(Stored records)

================

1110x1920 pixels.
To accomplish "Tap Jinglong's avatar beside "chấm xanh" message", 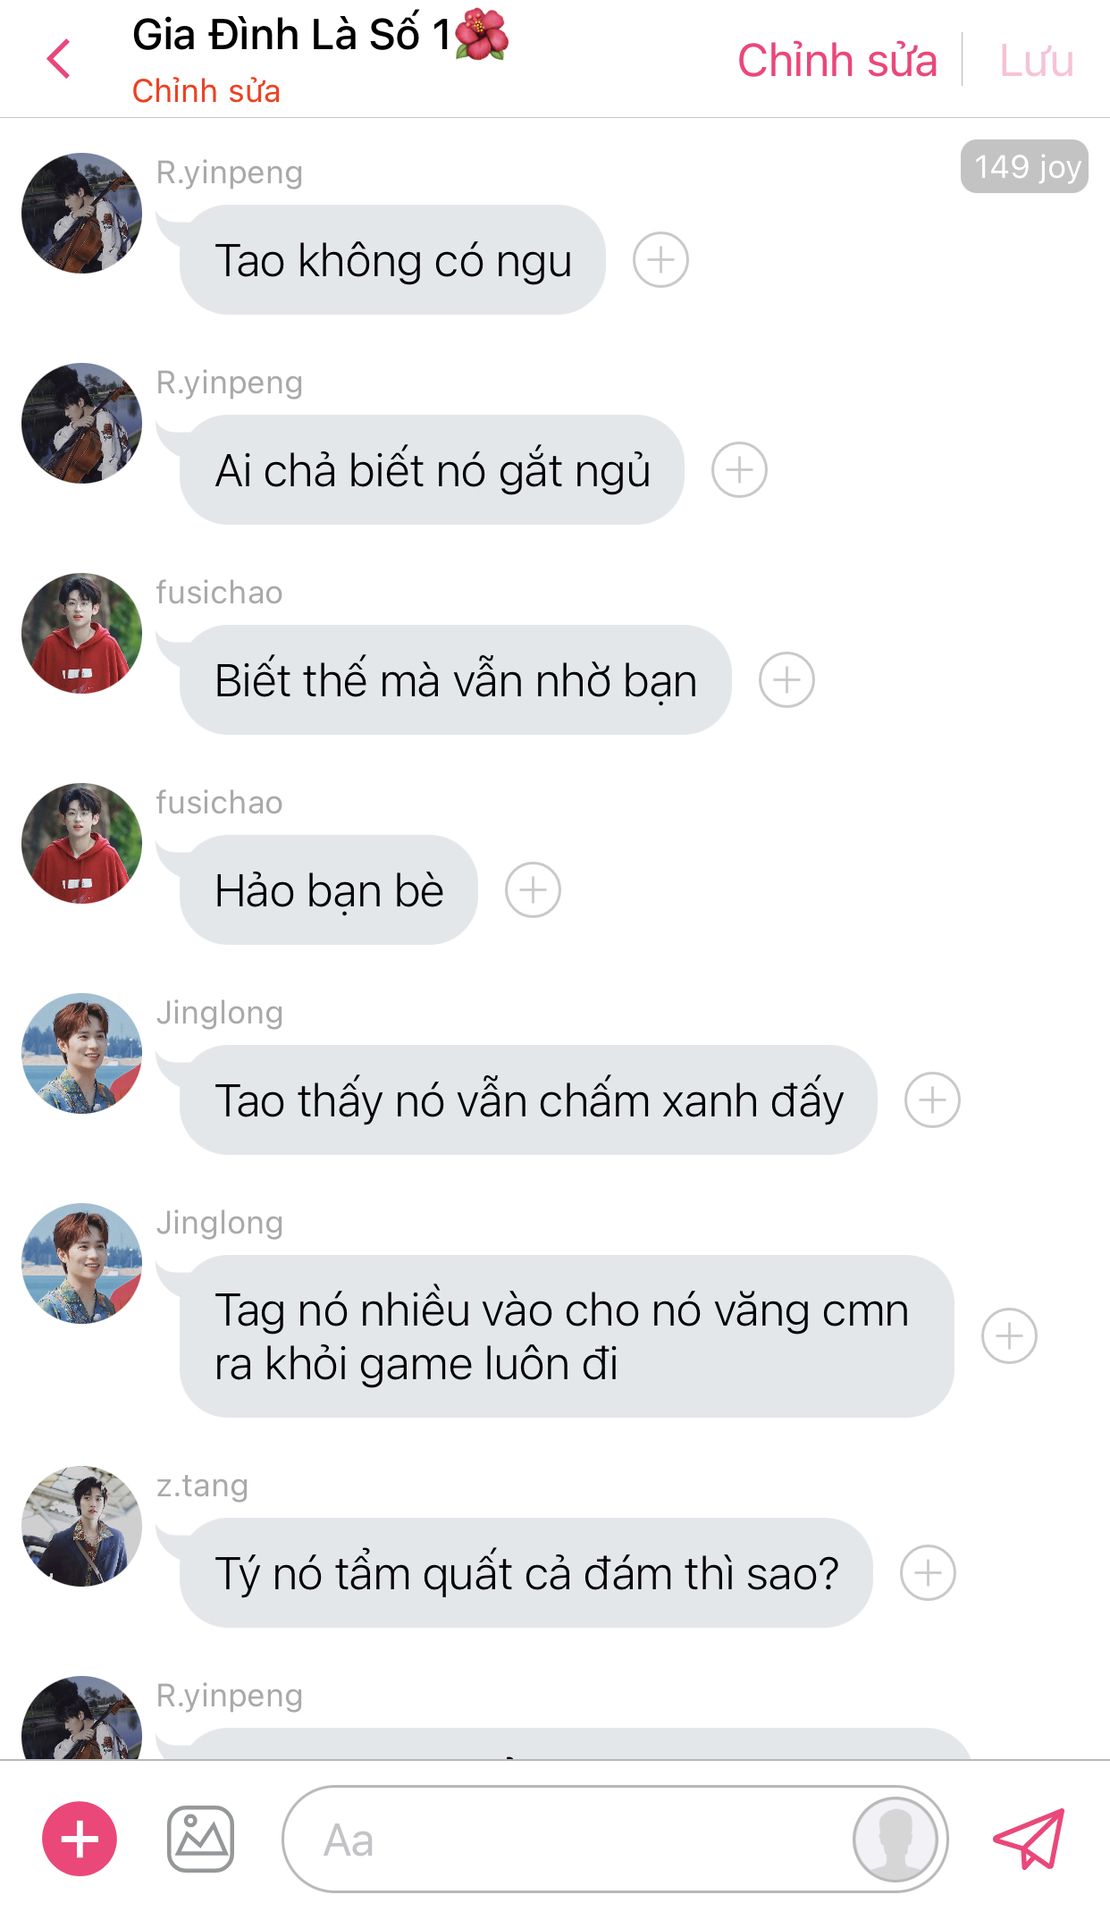I will 82,1053.
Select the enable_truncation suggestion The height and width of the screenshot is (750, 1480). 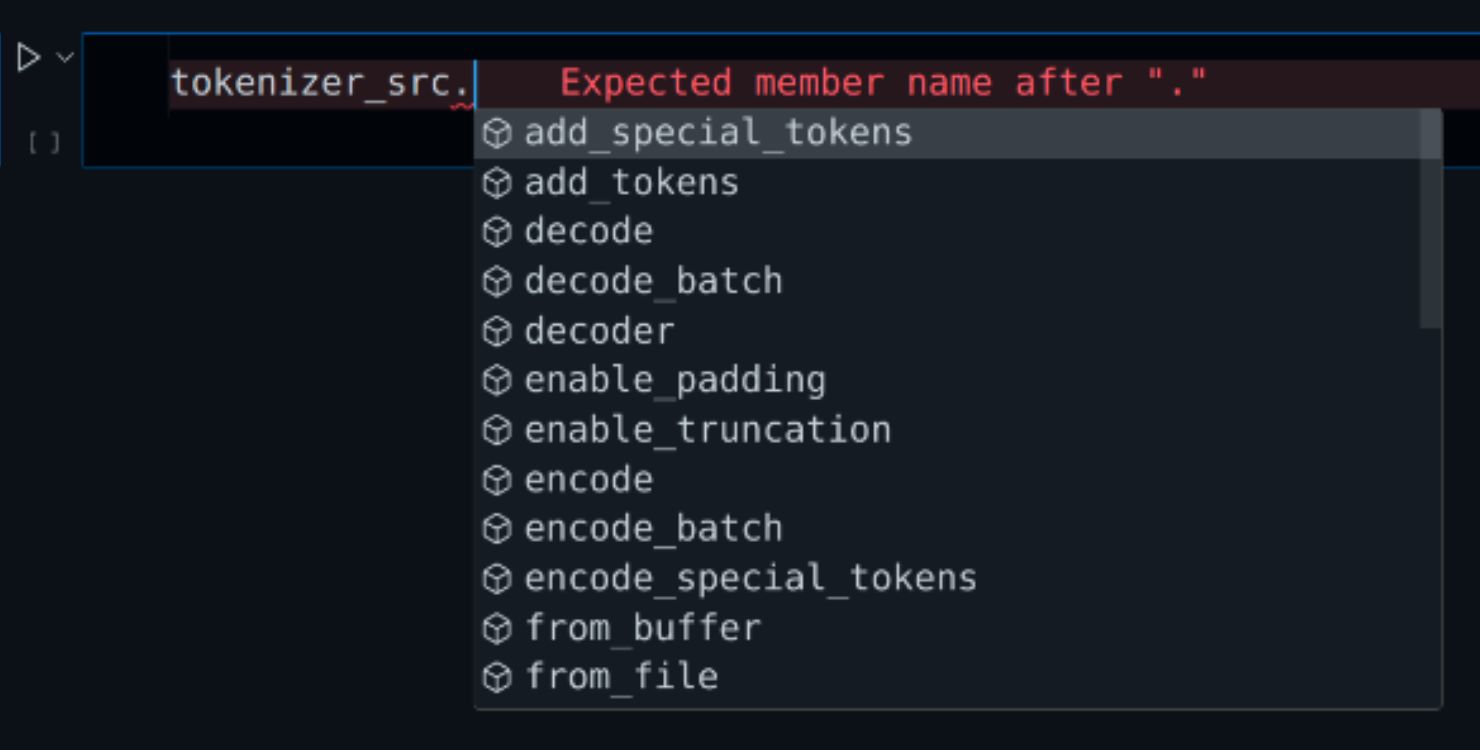coord(707,429)
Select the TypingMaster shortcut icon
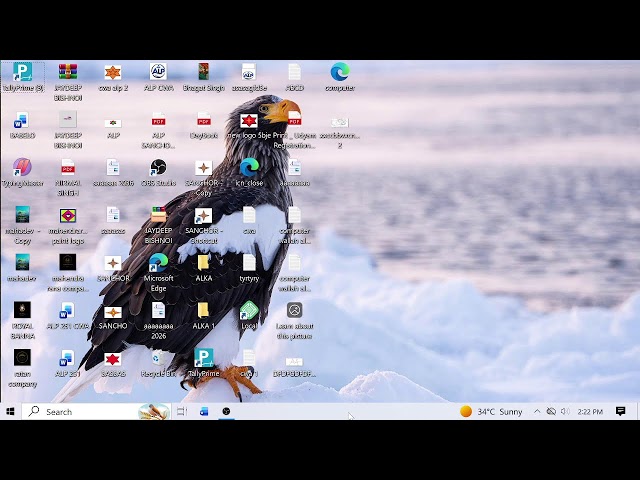640x480 pixels. tap(23, 173)
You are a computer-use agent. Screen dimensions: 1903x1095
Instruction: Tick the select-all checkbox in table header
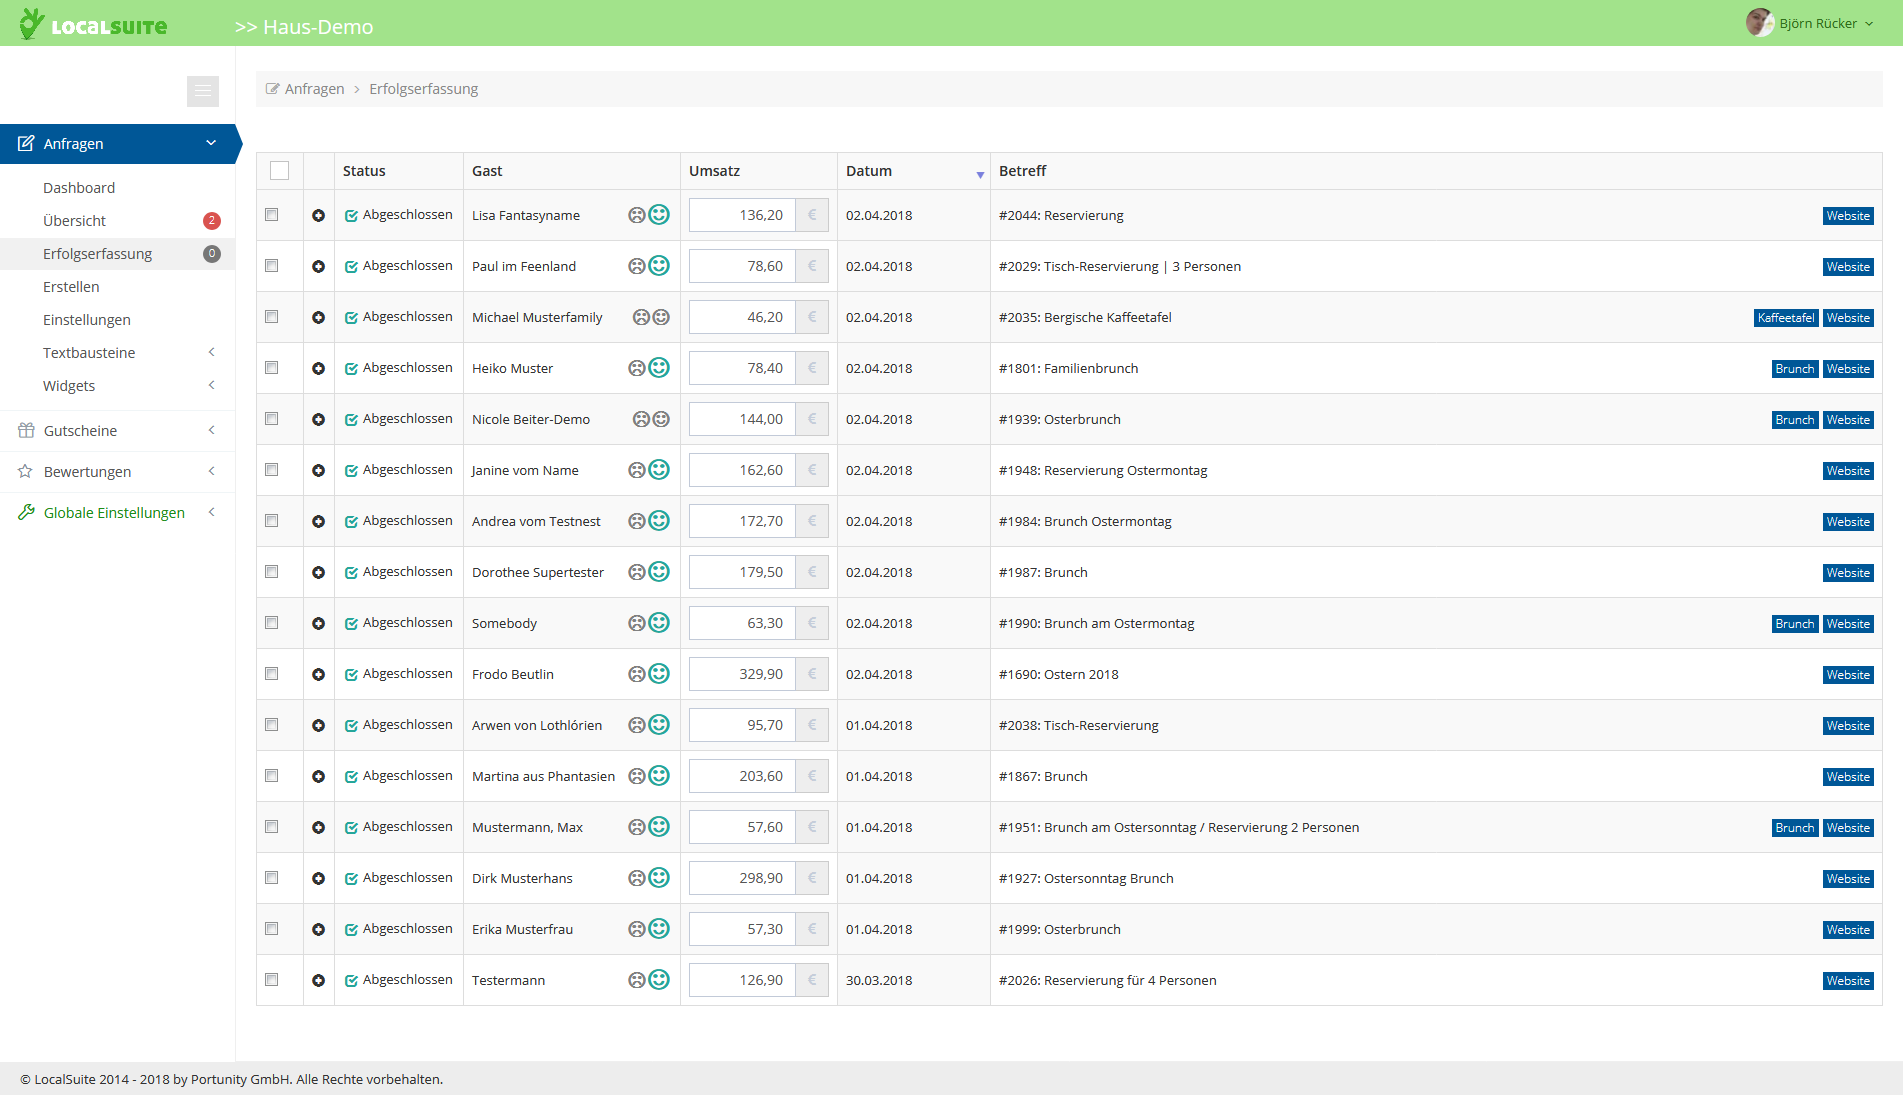[x=280, y=171]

================

PROBLEM TO WORK ON —
Retype exactly the lines above, starting at the line containing "Instruction: Tick the" and ending with the last line, both included; leave out the pictures.

RESPONSE BOX —
Instruction: Tick the select-all checkbox in table header
[x=280, y=171]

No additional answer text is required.